Even though Constance is a deputy sheriff, she also serves a bunch of roles: investigator, parole officer, jail matron, investigator, de facto attorney.  I would guess that is pretty similar to what a lot of police women were doing at the time.

Police women were kind of making it up as they went along. It was a new job and it was a job that women had to demand. Women were not invited to join law enforcement, they had to demand it. They had to say, you are arresting women and putting them in jail under the watch of a mail guard and that is not okay. You have to let us in and be involved in.

Police chiefs and sheriffs were not happy about that, and in some cases had to be forced to do it. States started passing laws saying that a female officer had to be on site if there were women in the jail. But that took a lot of agitating in order to get that done. So what started to happen in the 1910s is there started to be these girls’ courts. It’s similar to something we might do today with drug courts, where drug cases are handled a little differently than other crimes are.

It was just shocking to look at it from a modern perspective where you think, well this can be solved by common sense.

MATERIAL SHOWN:
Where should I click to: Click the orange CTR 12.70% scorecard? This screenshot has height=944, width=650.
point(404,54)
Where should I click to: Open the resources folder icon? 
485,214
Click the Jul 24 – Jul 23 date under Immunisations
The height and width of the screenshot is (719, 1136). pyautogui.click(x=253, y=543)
--
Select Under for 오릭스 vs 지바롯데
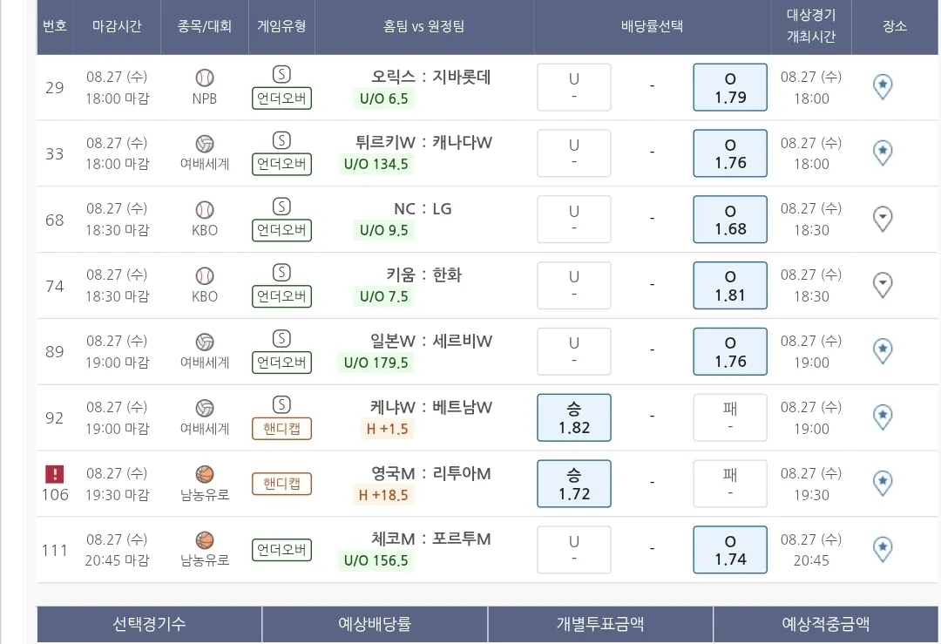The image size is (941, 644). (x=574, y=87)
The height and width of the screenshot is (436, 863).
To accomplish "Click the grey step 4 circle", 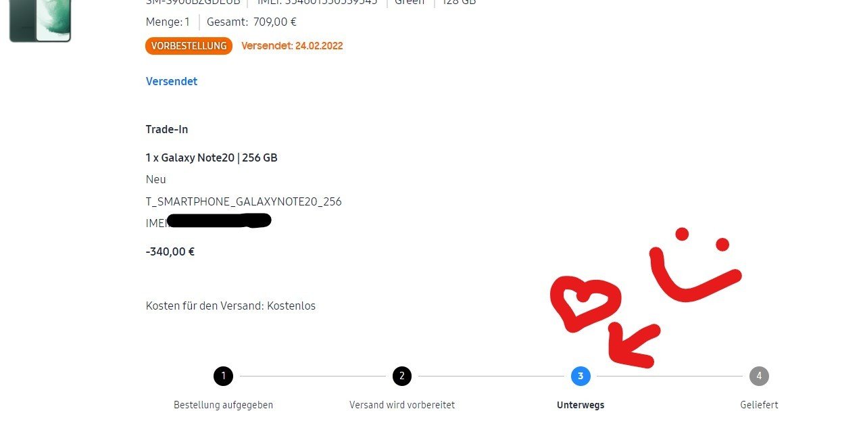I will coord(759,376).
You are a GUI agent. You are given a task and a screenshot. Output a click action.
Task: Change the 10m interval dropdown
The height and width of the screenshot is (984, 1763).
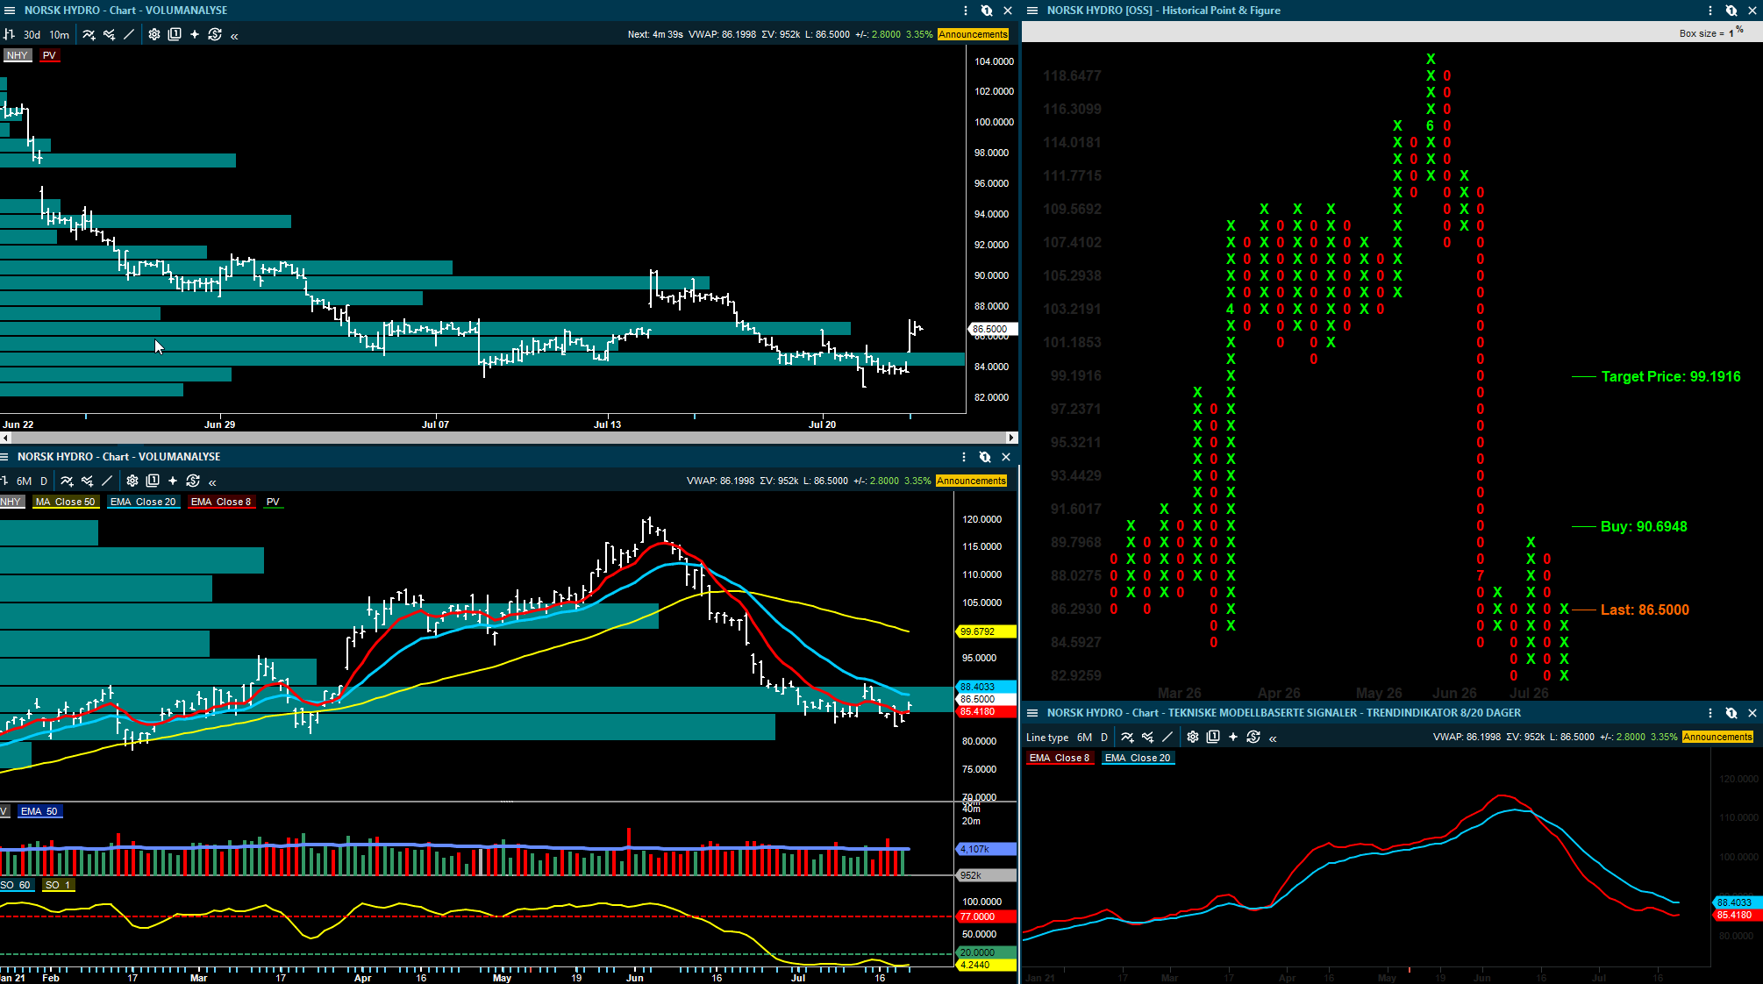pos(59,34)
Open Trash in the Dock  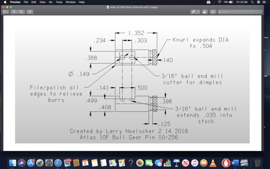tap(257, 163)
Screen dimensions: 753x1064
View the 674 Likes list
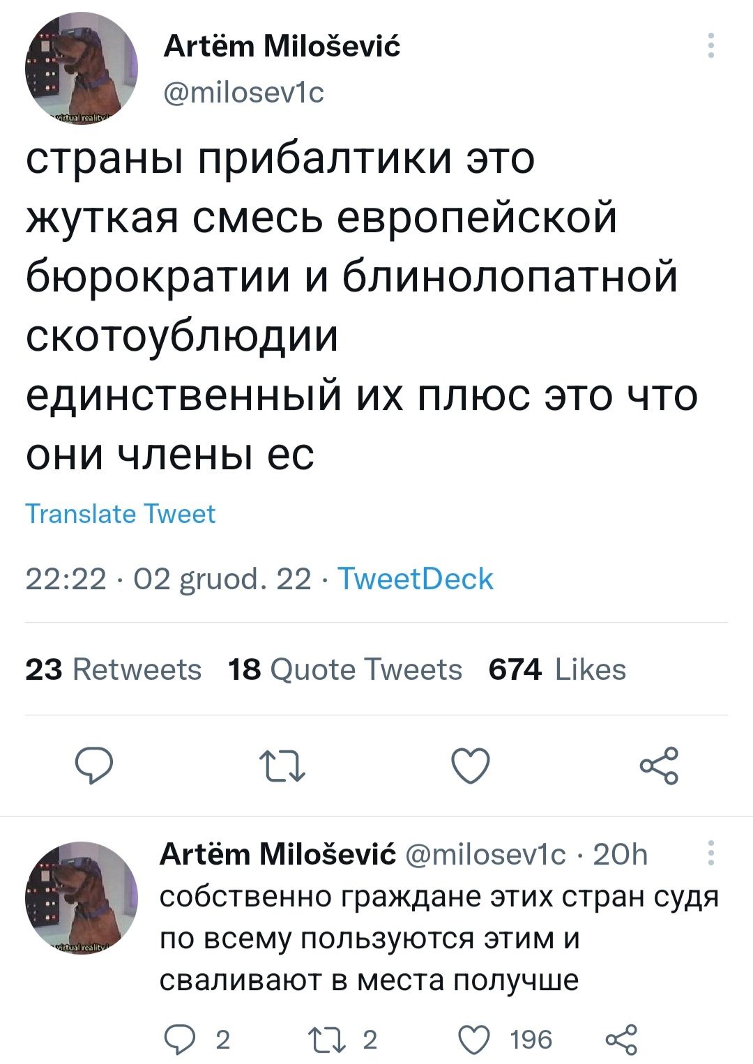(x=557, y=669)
---
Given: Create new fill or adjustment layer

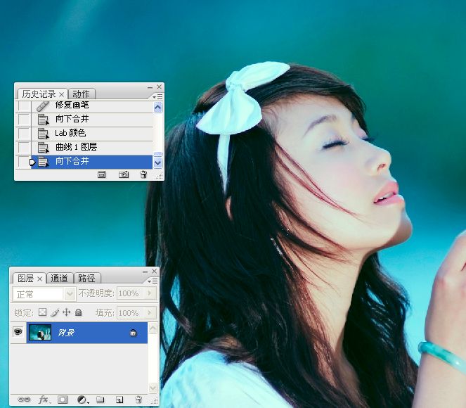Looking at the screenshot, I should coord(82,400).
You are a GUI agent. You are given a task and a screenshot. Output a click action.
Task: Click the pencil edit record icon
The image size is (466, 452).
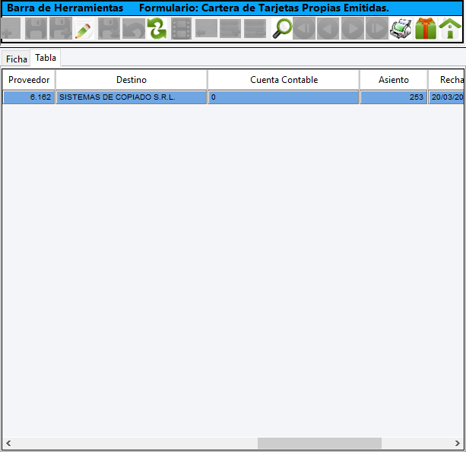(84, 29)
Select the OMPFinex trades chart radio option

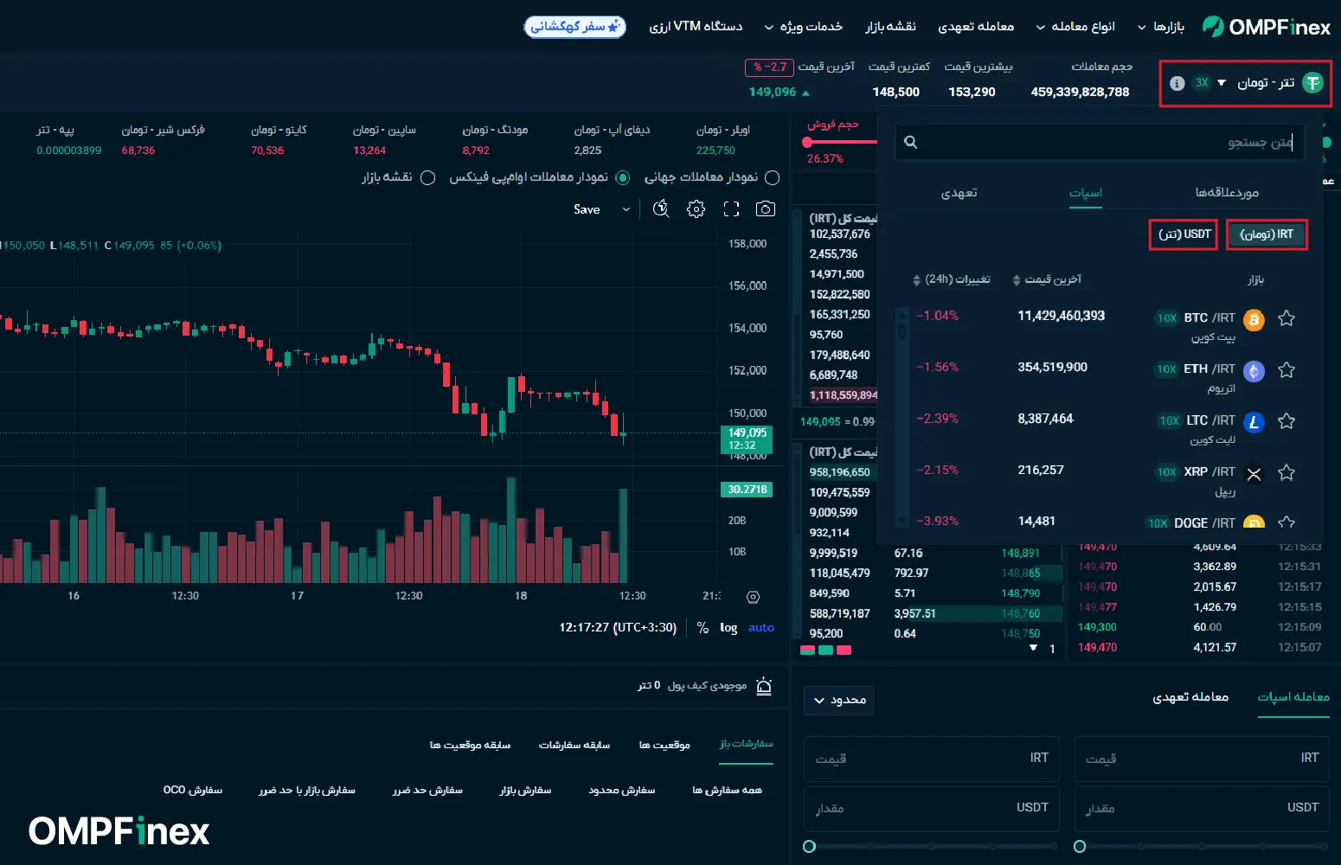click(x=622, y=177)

INSTRUCTIONS TO FOLLOW:
In the passage on early police women, rewrite the part that opens with the words "Police chiefs and" and closes with "other crimes are.", changing "Police chiefs" to "Police commissioners".

PROBLEM SOLUTION:
Police commissioners and sheriffs were not happy about that, and in some cases had to be forced to do it. States started passing laws saying that a female officer had to be on site if there were women in the jail. But that took a lot of agitating in order to get that done. So what started to happen in the 1910s is there started to be these girls’ courts. It’s similar to something we might do today with drug courts, where drug cases are handled a little differently than other crimes are.